Sunday, November 28, 2010

Synchronicity in distant dusty corners so very close to home

1960's era reproduction of the Portrait of Mrs. Richard Brinsley Sheridan
by Thomas Gainsborough.
Click on image to enlarge
Yesterday, I stood before this very painting at the Cincinnati Art Museum. As I had posted recently, this portrait of Mrs. Richard Brinsley Sheridan (Elizabeth Linley) was my favourite non Pre-Raphaelite painting of all time. While it was great to get the exhibition catalogue with a lovely reproduction of the painting on one of its pages what I really wanted was something I could hang on my studio wall. Also, I had been planning to go over to Patti Fairbanks' Antique Shop where I live in Paris, Kentucky to do a little Christmas shopping but since I was working on a painting today, I thought I might not go after all. As I worked, I just kept getting the feeling I should go to Fairbanks Antiques anyway so I took a break to let the sunlight work its way over to the studio and hopped in the car and set out for the antique shop. While there, I'd do the originally intended Christmas shopping.

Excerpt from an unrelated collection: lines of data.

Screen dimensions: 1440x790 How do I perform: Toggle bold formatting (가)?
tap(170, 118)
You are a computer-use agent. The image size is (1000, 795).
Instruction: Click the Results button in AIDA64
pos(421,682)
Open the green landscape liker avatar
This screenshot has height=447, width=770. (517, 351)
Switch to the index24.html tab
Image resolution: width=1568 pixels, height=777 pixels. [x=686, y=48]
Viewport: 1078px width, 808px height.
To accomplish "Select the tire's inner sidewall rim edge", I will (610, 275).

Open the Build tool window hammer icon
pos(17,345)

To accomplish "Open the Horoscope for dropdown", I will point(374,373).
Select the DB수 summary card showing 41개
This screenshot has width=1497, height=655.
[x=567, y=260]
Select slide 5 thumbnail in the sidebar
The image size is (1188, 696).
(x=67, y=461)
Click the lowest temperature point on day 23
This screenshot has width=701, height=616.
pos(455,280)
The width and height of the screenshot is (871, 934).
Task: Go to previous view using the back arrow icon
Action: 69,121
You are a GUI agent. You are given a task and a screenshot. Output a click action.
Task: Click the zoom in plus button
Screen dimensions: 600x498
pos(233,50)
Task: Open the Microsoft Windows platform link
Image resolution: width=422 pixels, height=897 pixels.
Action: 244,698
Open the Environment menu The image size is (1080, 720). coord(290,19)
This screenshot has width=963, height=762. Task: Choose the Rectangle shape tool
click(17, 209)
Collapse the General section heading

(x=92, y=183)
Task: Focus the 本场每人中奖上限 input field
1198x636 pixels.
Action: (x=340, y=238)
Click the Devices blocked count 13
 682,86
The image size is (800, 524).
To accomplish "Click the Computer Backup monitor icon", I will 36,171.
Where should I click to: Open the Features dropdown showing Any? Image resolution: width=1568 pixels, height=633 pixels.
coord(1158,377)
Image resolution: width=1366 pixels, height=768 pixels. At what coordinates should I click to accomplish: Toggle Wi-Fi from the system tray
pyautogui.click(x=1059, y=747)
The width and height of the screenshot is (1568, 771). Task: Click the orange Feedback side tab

Fairbanks Antiques is in a vastly expanded and better organised location that at one time had been a downtown Paris hardware store that Patti filled with everything from her previous separate locations. Patti and her sister Lee did a fantastic job organising all the books and more. I found a couple of gifts, so I decided I was going through every nook and cranny making two circuits of the shop. Hung on the wall in a crowded corner near the front of the store was the portrait of Mrs. Sheridan in a perfect size and in a frame that fits well with the studio. I can only imagine how wide my eyes must have been when I gently lifted the picture off its hook. Dusty but in good shape. I thought I should be taking the money for this and buying someone else a gift, but at the same time I was afraid I would never see this vintage reproduction ever again so I bought it along with the stocking stuffers I found for Valerie. As I had written before, various photocopies of this painting had been tacked on studio walls for years.

Yesterday, I felt sad that I couldn't come back and visit the original painting as often as I wanted because it wasn't part of the Cincinnati Art Museum permanent collection. The original painting has a very strong presence as though something of the soul of the subject resided in the painting. That's a quality I want my paintings to have and because I knew I would likely never see this painting again went back upstairs one more time with Valerie while a friend who travelled with us was perusing the gift shop to say goodbye to dear Mrs. Sheridan. Mrs. Sheridan looked a little sad too.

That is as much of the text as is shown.